Copy the records from their first line through the line containing "The height and", swapping "GUI agent" for "desktop assistant" and leaving everything else unchanged.
*** Begin section ***
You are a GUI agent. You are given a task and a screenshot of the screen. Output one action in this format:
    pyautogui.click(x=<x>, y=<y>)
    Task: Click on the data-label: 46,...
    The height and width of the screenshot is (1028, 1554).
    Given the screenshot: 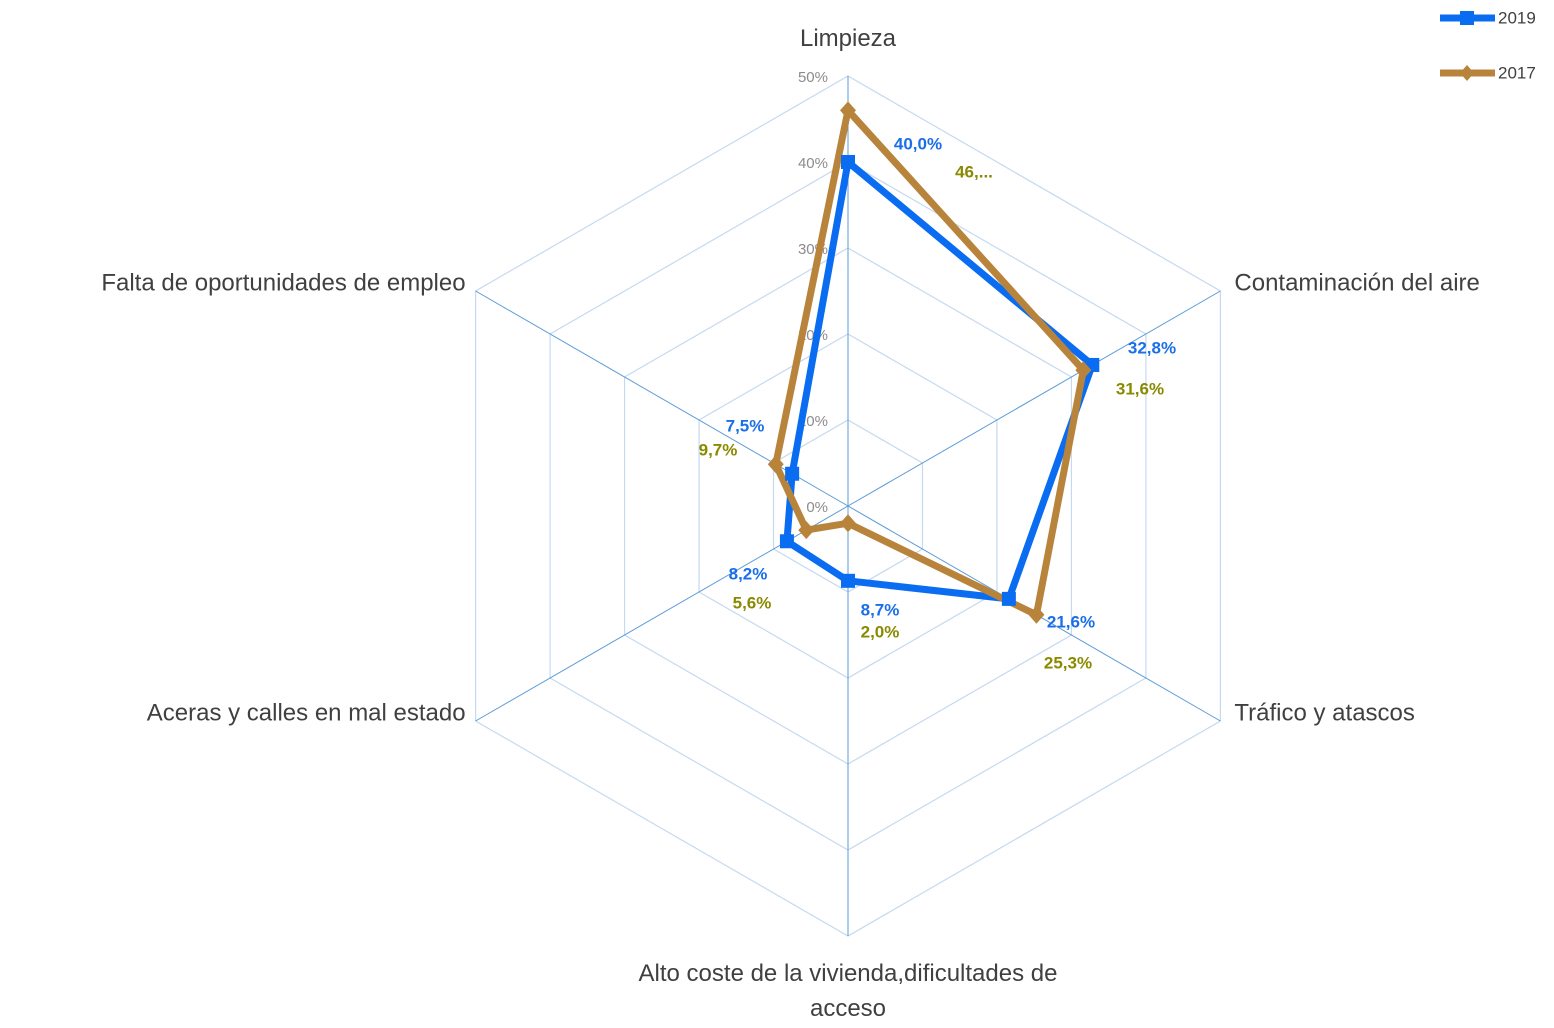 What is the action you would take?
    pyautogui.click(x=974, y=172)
*** End section ***
[ANSWER TO THIS TASK]
You are a desktop assistant. You are given a task and a screenshot of the screen. Output one action in this format:
    pyautogui.click(x=<x>, y=<y>)
    Task: Click on the data-label: 46,...
    The height and width of the screenshot is (1028, 1554).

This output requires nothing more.